The outline of the operation of the wireless communication system 1 regarding the inter-cell handover from the macro cell 10 to the small cell 30 in the downlink frequency band has been described above. The operation can be similarly applied to the inter-frequency handover to the downlink frequency band in the small cell 30.
(Uplink frequency band)
Next, with reference to FIG. 6, an outline of the operation of the wireless communication system 1 regarding the inter-cell handover from the macro cell 10 to the small cell 30 in the uplink frequency band will be described. FIG. 6 is an explanatory diagram for explaining the outline of the operation of the wireless communication system 1 for the uplink frequency band. Referring to FIG. 6, operations of the wireless communication system 1 for the uplink frequency band are shown in (1) to (6).

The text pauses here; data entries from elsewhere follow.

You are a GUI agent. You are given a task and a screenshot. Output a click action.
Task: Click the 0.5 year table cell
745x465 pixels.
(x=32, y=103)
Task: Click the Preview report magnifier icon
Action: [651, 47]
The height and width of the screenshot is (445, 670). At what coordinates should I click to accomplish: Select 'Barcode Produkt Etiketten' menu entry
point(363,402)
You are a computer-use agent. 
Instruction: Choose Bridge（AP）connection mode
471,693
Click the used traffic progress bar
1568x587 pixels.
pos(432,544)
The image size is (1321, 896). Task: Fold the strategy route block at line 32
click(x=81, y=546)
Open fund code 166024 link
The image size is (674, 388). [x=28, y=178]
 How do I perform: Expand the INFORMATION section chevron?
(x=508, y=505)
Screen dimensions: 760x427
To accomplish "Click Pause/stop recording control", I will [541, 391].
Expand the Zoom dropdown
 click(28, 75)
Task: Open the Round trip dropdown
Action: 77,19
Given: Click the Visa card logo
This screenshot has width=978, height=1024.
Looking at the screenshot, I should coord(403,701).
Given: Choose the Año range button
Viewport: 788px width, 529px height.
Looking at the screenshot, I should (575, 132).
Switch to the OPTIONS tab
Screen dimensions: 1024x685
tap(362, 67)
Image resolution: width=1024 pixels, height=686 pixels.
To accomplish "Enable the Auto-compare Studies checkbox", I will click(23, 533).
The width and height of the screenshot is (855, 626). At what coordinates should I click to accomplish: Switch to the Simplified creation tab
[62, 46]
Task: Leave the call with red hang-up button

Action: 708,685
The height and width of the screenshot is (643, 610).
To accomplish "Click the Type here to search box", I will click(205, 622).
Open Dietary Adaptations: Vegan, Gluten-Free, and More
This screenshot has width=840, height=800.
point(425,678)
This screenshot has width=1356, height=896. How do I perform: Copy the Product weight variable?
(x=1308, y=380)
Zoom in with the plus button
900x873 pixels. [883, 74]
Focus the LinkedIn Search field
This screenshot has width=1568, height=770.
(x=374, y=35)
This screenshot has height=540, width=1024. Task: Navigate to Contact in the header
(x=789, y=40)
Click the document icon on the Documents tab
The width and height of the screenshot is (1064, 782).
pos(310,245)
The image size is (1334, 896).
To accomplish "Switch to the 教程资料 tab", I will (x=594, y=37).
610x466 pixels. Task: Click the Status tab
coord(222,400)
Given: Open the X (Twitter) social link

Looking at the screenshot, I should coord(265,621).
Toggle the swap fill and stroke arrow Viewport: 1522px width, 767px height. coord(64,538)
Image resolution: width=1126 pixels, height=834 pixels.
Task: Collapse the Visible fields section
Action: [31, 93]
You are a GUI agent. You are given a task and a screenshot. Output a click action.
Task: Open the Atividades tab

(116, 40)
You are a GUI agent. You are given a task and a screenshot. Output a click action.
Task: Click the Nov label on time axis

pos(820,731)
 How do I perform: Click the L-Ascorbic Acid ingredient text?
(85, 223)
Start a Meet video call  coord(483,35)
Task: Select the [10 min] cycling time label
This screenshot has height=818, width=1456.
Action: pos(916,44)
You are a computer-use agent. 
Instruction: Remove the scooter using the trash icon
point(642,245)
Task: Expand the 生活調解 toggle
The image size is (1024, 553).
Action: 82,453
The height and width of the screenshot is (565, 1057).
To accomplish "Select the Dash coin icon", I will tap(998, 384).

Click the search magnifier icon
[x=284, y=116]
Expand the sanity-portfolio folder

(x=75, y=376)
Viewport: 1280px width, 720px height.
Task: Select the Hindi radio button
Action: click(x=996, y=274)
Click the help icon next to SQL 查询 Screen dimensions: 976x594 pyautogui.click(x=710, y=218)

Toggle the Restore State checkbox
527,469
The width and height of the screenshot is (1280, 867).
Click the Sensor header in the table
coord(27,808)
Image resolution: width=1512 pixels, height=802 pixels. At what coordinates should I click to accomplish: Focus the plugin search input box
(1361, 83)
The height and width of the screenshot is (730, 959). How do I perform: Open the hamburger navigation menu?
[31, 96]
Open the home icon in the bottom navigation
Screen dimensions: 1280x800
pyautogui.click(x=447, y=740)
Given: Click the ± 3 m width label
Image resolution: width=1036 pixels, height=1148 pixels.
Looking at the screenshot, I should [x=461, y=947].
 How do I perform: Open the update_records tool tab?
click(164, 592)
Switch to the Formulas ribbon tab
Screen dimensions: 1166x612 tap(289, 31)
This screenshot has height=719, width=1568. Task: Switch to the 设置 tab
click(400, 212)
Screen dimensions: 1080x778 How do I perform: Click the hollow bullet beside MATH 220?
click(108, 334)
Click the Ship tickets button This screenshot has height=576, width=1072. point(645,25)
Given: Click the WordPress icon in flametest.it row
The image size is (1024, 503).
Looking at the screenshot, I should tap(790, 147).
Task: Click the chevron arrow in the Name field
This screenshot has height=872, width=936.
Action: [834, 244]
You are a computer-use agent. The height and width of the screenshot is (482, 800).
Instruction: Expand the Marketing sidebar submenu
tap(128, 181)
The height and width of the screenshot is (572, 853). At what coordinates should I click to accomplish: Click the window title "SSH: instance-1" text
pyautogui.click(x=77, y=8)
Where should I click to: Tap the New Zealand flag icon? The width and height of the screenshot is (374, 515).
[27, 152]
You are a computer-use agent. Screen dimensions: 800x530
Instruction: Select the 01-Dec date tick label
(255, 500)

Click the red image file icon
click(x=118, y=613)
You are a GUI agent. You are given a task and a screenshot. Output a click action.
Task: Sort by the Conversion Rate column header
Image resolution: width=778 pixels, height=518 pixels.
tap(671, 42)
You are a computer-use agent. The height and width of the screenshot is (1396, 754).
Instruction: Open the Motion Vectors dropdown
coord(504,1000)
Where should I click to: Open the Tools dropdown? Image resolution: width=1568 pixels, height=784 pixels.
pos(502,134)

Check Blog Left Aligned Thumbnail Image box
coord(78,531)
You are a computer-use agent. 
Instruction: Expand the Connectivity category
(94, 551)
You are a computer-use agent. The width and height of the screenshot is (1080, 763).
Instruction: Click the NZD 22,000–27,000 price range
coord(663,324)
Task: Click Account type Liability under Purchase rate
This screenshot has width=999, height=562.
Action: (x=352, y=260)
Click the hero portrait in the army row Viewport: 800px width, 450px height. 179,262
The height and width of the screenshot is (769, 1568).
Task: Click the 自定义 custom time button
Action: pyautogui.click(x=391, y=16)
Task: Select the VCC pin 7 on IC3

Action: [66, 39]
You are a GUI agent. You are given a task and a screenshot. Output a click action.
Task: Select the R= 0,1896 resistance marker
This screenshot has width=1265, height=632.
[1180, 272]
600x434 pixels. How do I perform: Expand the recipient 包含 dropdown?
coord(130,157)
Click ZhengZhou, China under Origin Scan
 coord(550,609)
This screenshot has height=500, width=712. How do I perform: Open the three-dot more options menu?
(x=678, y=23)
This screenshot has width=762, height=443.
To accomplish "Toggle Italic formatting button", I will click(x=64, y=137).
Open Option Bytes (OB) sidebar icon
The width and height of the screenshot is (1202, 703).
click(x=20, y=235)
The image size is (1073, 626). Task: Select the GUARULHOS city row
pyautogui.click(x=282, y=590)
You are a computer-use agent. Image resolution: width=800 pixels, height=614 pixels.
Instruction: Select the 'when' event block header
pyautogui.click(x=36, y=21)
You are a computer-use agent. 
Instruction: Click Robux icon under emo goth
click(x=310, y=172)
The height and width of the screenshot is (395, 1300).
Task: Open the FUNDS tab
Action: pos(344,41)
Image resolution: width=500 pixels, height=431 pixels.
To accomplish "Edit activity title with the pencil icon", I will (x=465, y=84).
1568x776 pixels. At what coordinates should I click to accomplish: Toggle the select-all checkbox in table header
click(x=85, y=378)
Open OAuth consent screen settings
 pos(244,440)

(1) The eNB 100 instructs the UE 200a that is a handover target to measure the degree of interference (hereinafter, interference level) between the UE 200a and the one or more other UEs 200.
(3) Each of the one or more other UEs 200 (for example, UE 200b) transmits a signal for measuring an interference level (hereinafter, referred to as “interference level measurement signal”).
(4) The handover target UE 200a receives each interference level measurement signal, and determines the interference level between the own device in the uplink frequency band and each of the one or more other UEs 200 (for example, the UE 200b). taking measurement.
(5) The UE 200a to be handed over transmits an interference level measurement result to the eNB 100.
(6) The eNB 100 controls the transmission power of the one or more other UEs 200 (for example, the UE 200b) based on the measurement result. More specifically, for example, the eNB 100 does not generate interference from the one or more other UEs 200 (for example, the UE 200b) to the UE 200a based on the measurement result. Determine the transmission power. Then, the eNB 100 notifies the determined transmission power to the one or more other UEs 200.
The wireless communication system 1 according to the present embodiment operates as described in (1) to (6) above, for example. Based on the measurement result, it is possible to predict how much interference may occur from one or more other UEs 200 close to the small cell 30 to the UE 200a to be handed over. And based on the said measurement result, the said interference can be suppressed by changing the transmission power of said 1 or more another UE200. For example, when it is determined from the measurement result that the interference level is high, the interference can be suppressed by reducing the transmission power of the corresponding UE 200 among the one or more other UEs 200. In this way, it is possible to suppress interference that occurs during inter-cell handover from the macro cell 10 to the small cell 30 in the uplink frequency band.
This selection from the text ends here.